Antibiotic Treatment for Cat Bites
Amoxicillin-clavulanate is the first-line antibiotic treatment for cat bite infections due to its excellent coverage against Pasteurella multocida and other common bite wound pathogens. 1
Microbiology and Infection Risk
Cat bites have a high infection risk (20-80%) compared to dog bites (3-18%) 2, 3. The microbiology of cat bite wounds includes:
- Pasteurella multocida (found in 75% of cat bite wounds) 4, 3
- Staphylococci and streptococci (found in ~40% of bites) 4
- Anaerobic bacteria (present in 65% of cat bites) 4
- Capnocytophaga species 5, 6
Studies show approximately 90% of domestic cats carry P. multocida in their oral cavity 2, making this the primary pathogen of concern.
First-Line Antibiotic Recommendations
- Oral therapy: Amoxicillin-clavulanate 875/125 mg twice daily 4, 1
- Provides excellent coverage against P. multocida and other common pathogens
- Supported by clinical evidence and guidelines
Alternative Antibiotic Options
For patients with penicillin allergies:
- Doxycycline (excellent alternative for penicillin-allergic patients) 1
- Clindamycin plus a fluoroquinolone 1
- Metronidazole plus a fluoroquinolone or trimethoprim-sulfamethoxazole 1
Antibiotics to Avoid
The following antibiotics should be avoided due to poor activity against P. multocida 4, 1:
- First-generation cephalosporins (e.g., cephalexin)

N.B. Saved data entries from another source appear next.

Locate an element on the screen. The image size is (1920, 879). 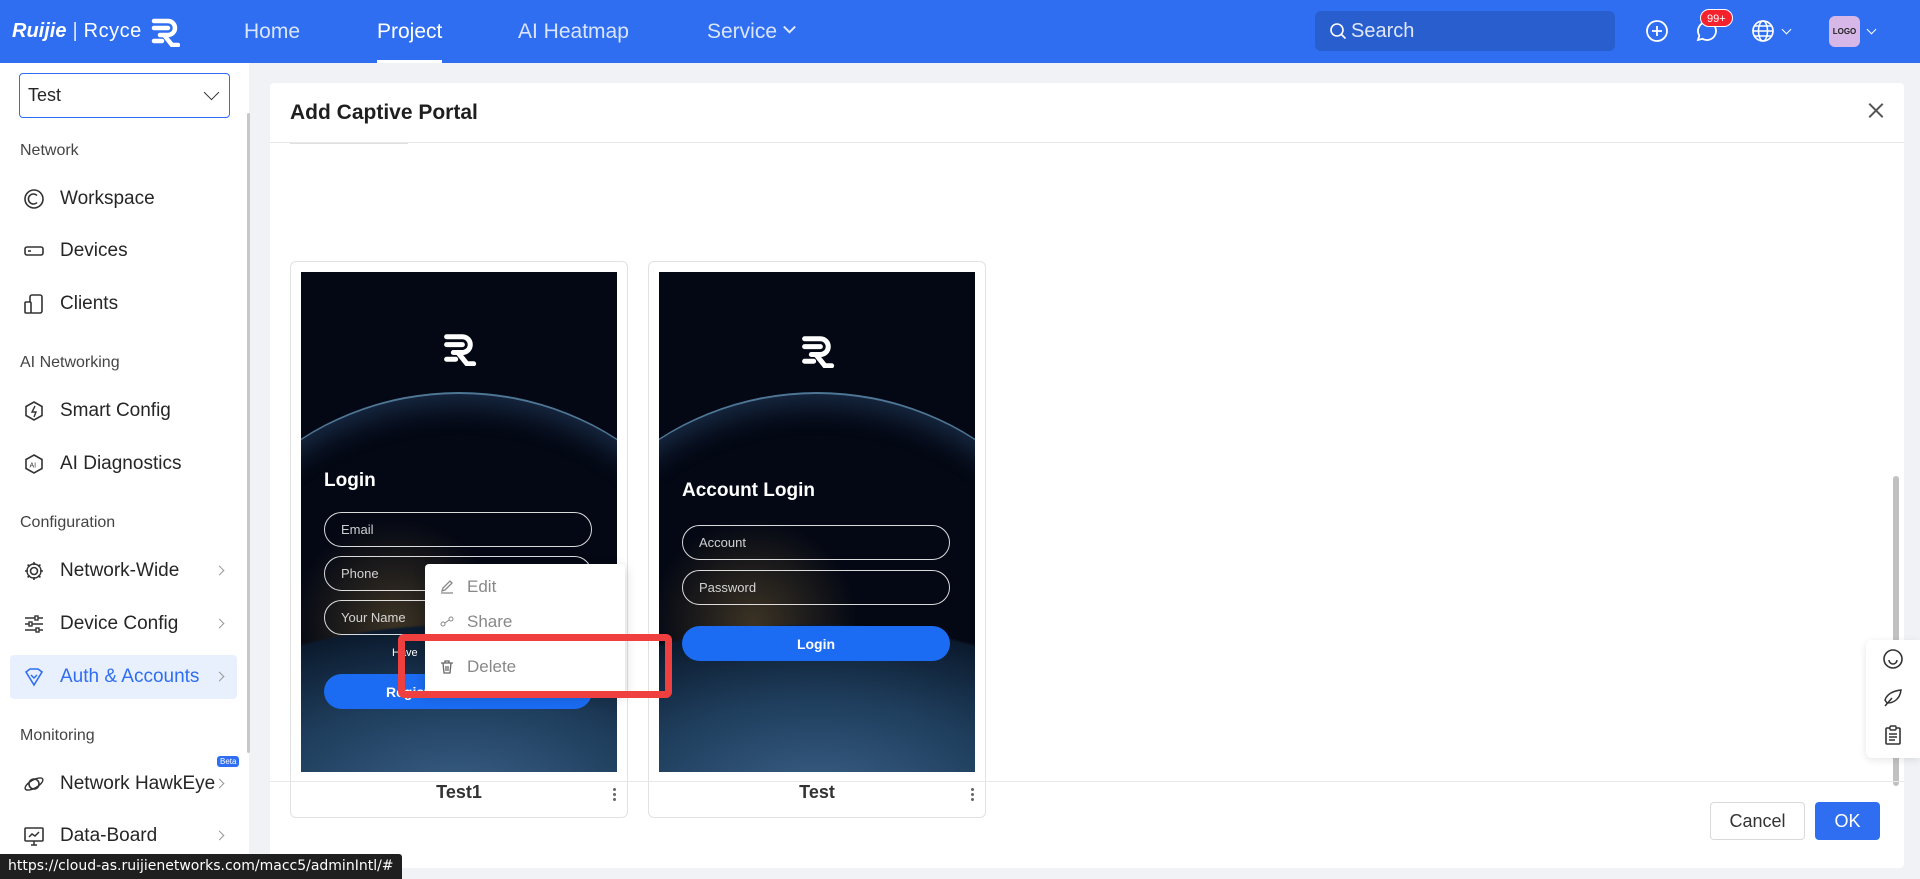
ai-diagnostics-icon: AI is located at coordinates (34, 464).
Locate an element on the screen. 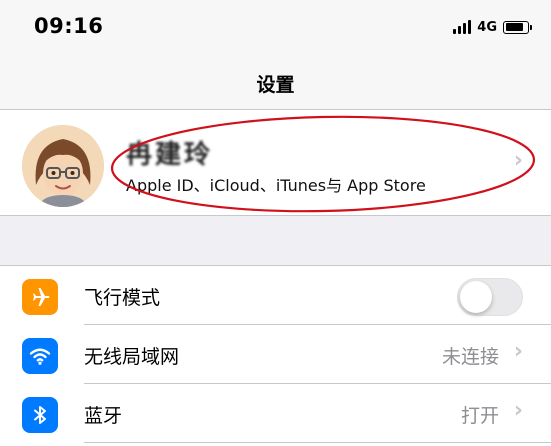  battery-icon is located at coordinates (518, 27).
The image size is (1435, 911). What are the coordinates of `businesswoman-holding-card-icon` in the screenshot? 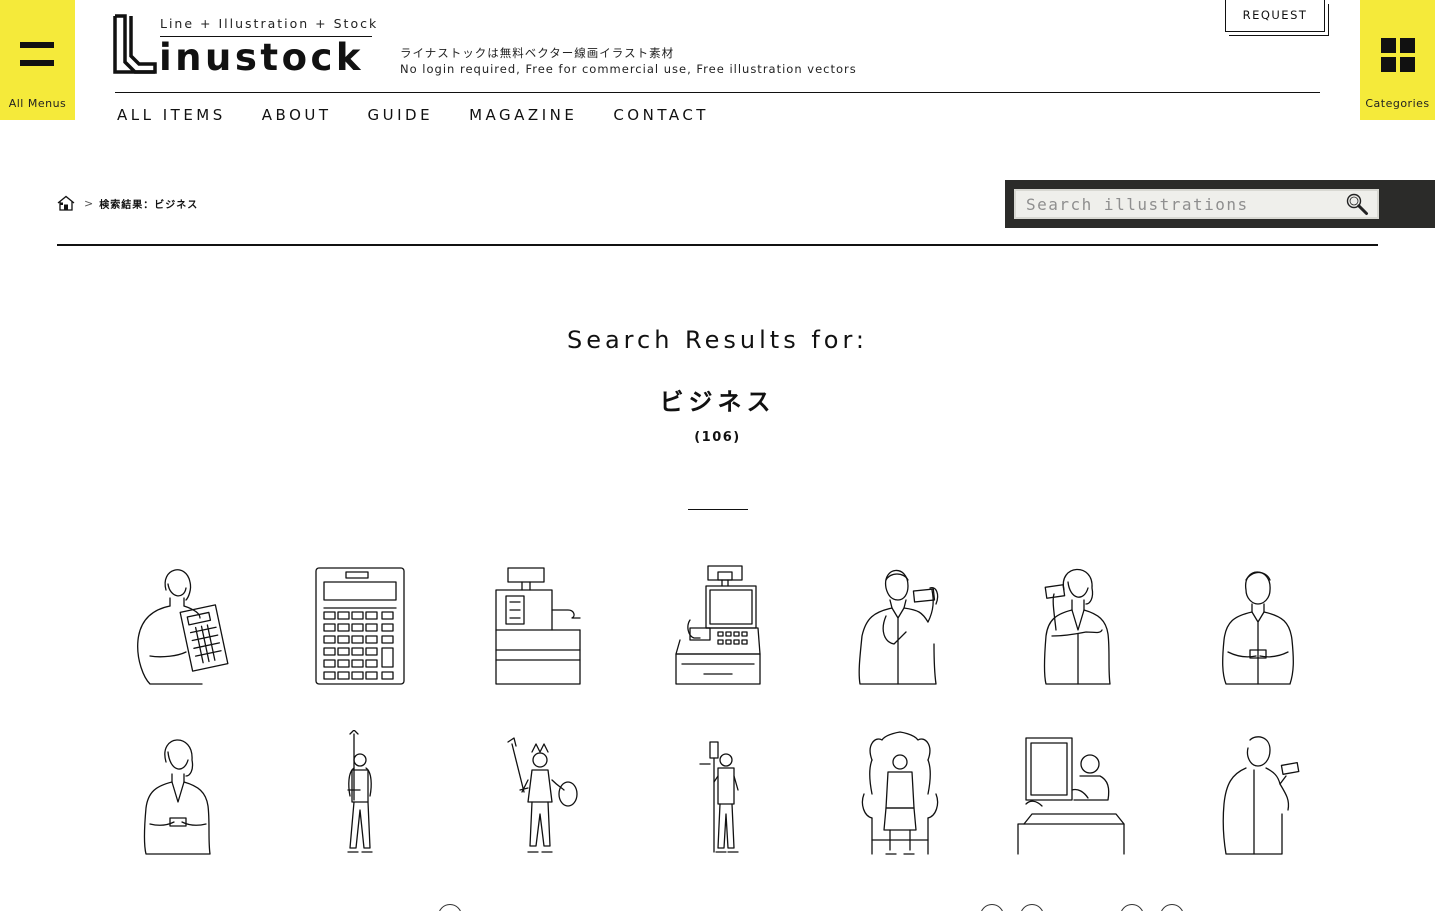 It's located at (177, 797).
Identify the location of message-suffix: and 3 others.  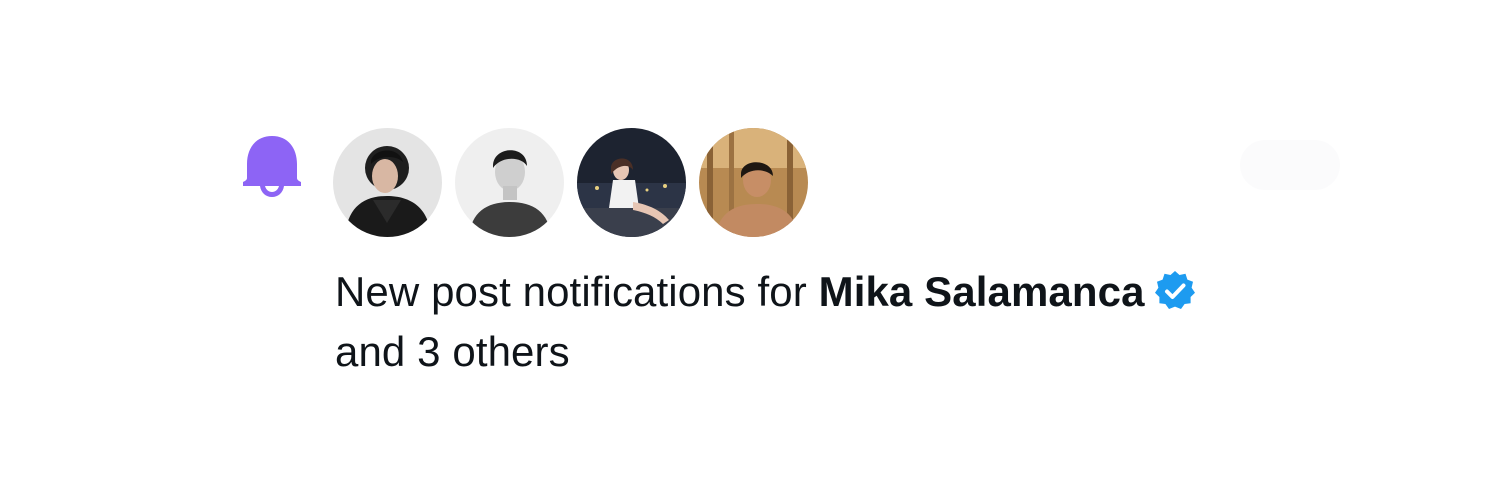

- Penicillinase-resistant penicillins (e.g., dicloxacillin)
- Macrolides (e.g., erythromycin)
- Clindamycin alone
Intravenous Options for Severe Infections
For severe infections requiring parenteral therapy:
- Ampicillin-sulbactam
- Piperacillin-tazobactam
- Ertapenem or other carbapenems
- Second-generation cephalosporins (e.g., cefoxitin) 4, 1
Treatment Duration and Monitoring
- Standard duration: 5-7 days for uncomplicated infections 1
- Follow-up within 24-48 hours to assess response 1
- Extend treatment if no improvement is seen after 5 days
- Consider hospitalization if infection progresses despite appropriate therapy 4
Special Considerations
- Hand bites: More serious and prone to complications; may require longer treatment
- Deep puncture wounds: Higher risk of infection; require careful monitoring
- Immunocompromised patients: Consider broader spectrum antibiotics and possible hospitalization 1
- Complications: Watch for septic arthritis, osteomyelitis, abscess formation, tendonitis, and bacteremia 4
Wound Management
In addition to antibiotics, proper wound care is crucial:
- Cleanse thoroughly with sterile normal saline
- Remove superficial debris
- Elevate the affected area 4, 1
- Do not close infected wounds
- Consider delayed primary closure for wounds >8 hours old 1
Preventative Measures
- Ensure tetanus prophylaxis if vaccination status is outdated or unknown 1
- Consider rabies prophylaxis for feral cat bites 1
Remember that cat bites can lead to rapid onset of infection, with symptoms often emerging as early as 3 hours after the bite 3. Prompt antibiotic treatment is essential to prevent complications.